International Womens’ Day – The Age

It’s International Women’s Day this week and I’m wearing camouflage after my seven year old son handed me a tampon and said “here’s one of your vagina bullets.” It’s still a battle of the sexes. Quilting conventions, goddess weekends, hen’s nights, book groups, chick flicks, women’s studies and scrag fights aside the gender war is still raging. The rumored truce is a myth. Who said we’re waving a white flag? Listen closely and you’ll hear many still screaming blue murder. It’s a bit hard to hear them because most are gagged, bound and kept in cellars.

The gloves are off but we’re still wearing the matching belt. Although I’m not one of missing in action I have war wounds and battles to fight despite my thin veneer of shock and awe and my reputation as a shoecide bomber.

The truth is, for most nice middle class white women reading this, we’re pretty sorted. Shut up. We are. We have access to education, healthcare, welfare and we have freedom of speech. Sort of. More on that later. If you don’t believe we’re doing better than most ask any functionally illiterate single mother struggling on benefits with no financial assistance from the children’s father. Or the woman working full time raising her children and caring for her own elderly parents and her partner’s elderly parents. Or the asylum seeker with no extended family working nightshift while her children are cared for by their older siblings because her husband went to war and never came back. Or the alarming number of single women over 60 struggling on a pension despite having raised children, supported husbands and contributed hundreds of thousands of hours of unpaid labor to the community. Or the indigenous women trying to keep families together despite the epidemic of abuse, addiction and welfare dependency in many of their communities. Or women battling discrimination because of their disability, mental health issues, race, sexuality or religion as well as their gender.

White rich clever ladies are doing better than most but don’t be sucked in by those who try to make women feel as if they are doing us a favor by giving us 70 % of what we’re entitled to. We must keep rattling the cage for ourselves and our less fortunate sisters.

The Axis of Evil in our gender conflict still remains to be religion, government and media. It’s not only a battle for hearts and minds but for fertility control, economic equality, sexual expression, financial freedom, family friendly work solutions and healthy relationships.

I’d love to walk you through the endemic and relentless oppression of women by government and religion but I need to be at my son’s 21st in 2019. The alarming lack of females in mainstream media is what screams out even louder in 2009. Let’s reflect on that mirror into our society

Examine how often women are permitted a voice in print, on the airwaves or on telly. Take note of what they’re allowed to say, how they are expected to say it and how they’re forced to look. If we subverted the current gender balance things might be a little clearer. A show like Rove has seven regulars. Only one is female. If the gender balance was subverted it would be classified as a “woman’s show”. A photo of ABC radio 774 personalities in the Melbourne Comedy Festival shows five men and two women, and one women only broadcasts on Saturday mornings. Our ABC? Now that’s a laugh.

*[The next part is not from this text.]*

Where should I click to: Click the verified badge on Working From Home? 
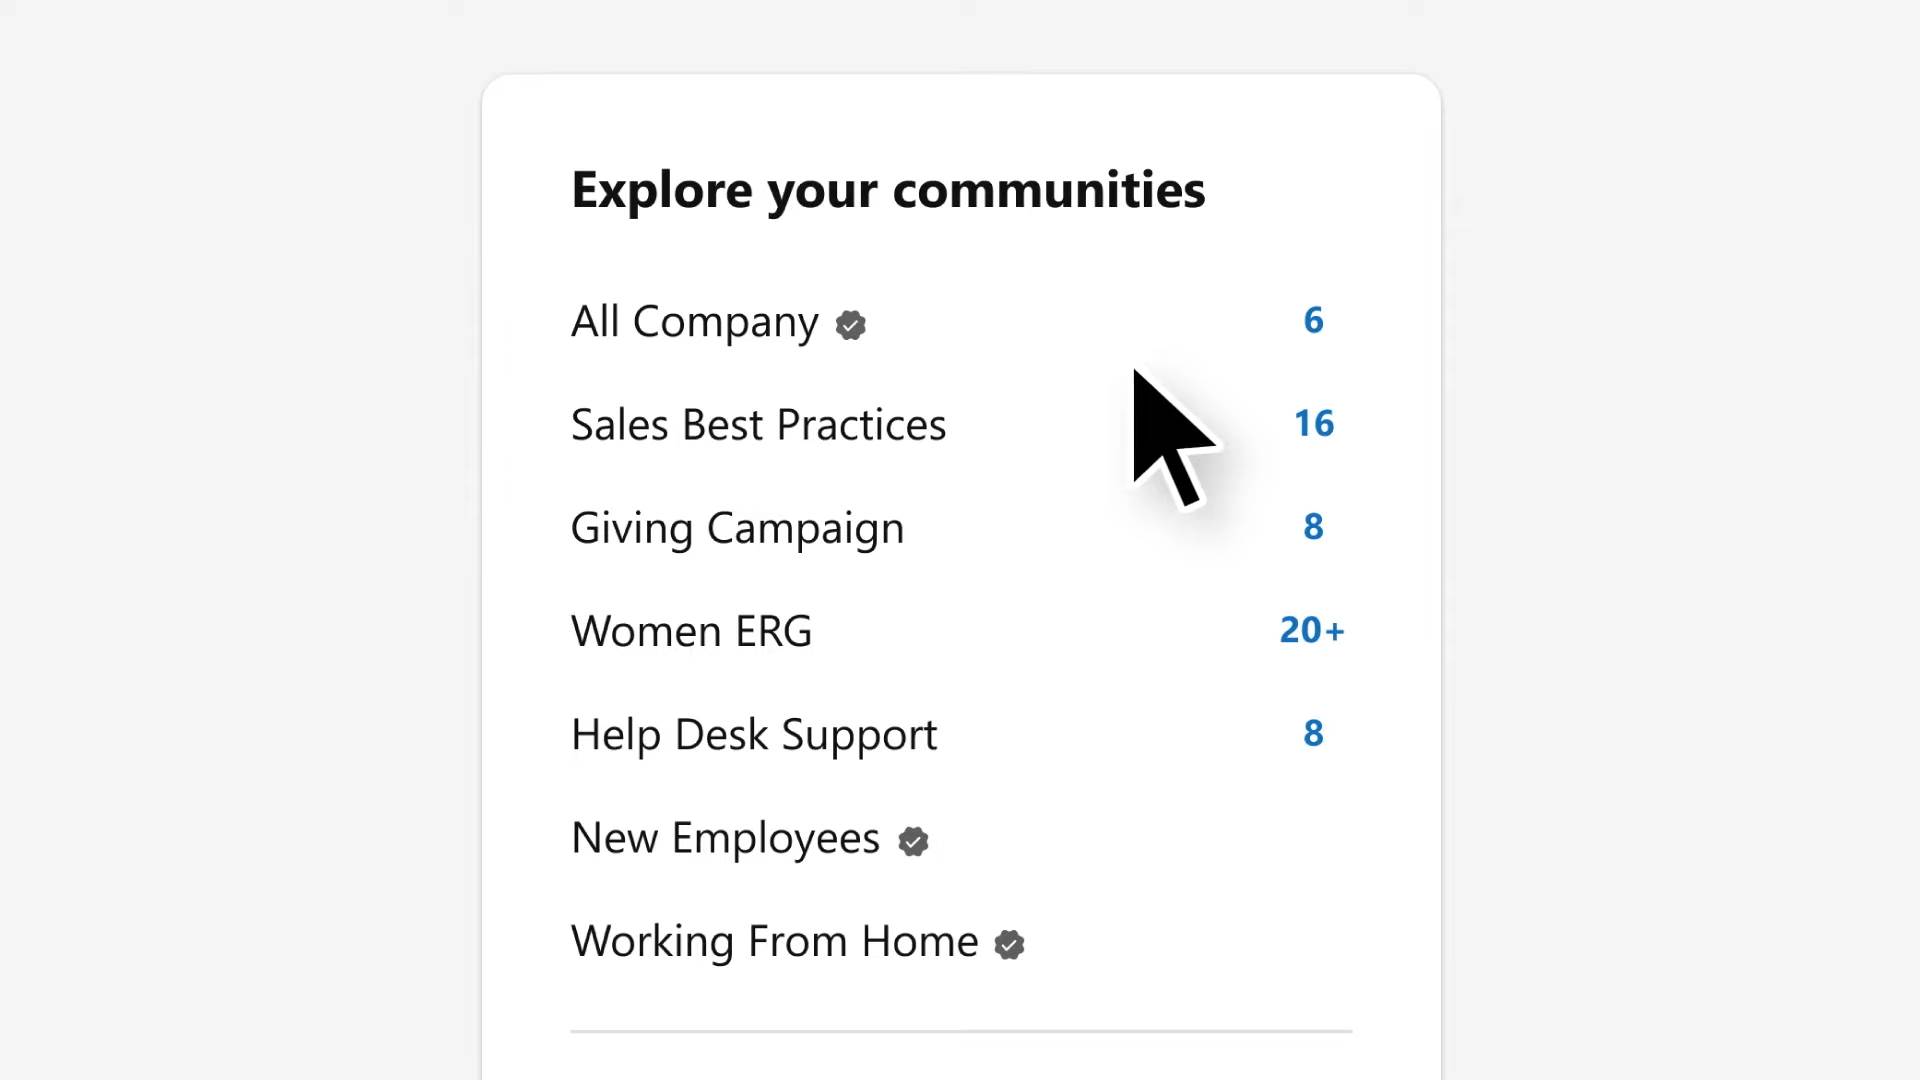(x=1010, y=944)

Panel shows are perfect microcosm of the excepted gender bias. More often than not the ratio is two women to five men. If you’re lucky. Commercial television aside, the ABC has a code of conduct that is, apparently, committed to gender balance.

Channel Seven’s local news presenters are two women and six men. Of Channel Nine’s national news presenters 20 are men and 10 are women. Network Ten comes out on top with 13 women to 17 men. But if you look closer a disproportionate amount of the women are weather presenters or weekend newsreaders.

This newspaper itself reflects the ingraied gender imbalance in media. It’s not uncommon for the opinion page to be middle aged middle class white man in a suit, followed by another middle aged middle class white man is a suit, followed by another middle aged middle class white man in a suit followed by Peter Costello. Of the last 69 opinion pieces published in The Age only 13 have been written by women. Four by NY’s Maureen Dowd, and of the 9 left only four had opinions. The rest were just ‘sharing experiences.

What does it say about Australian media and culture when the only loud, strong, funny and opinionated woman with any longevity in our country is Dame Edna? A man who lives in London. The gender battle is the mother of all wars.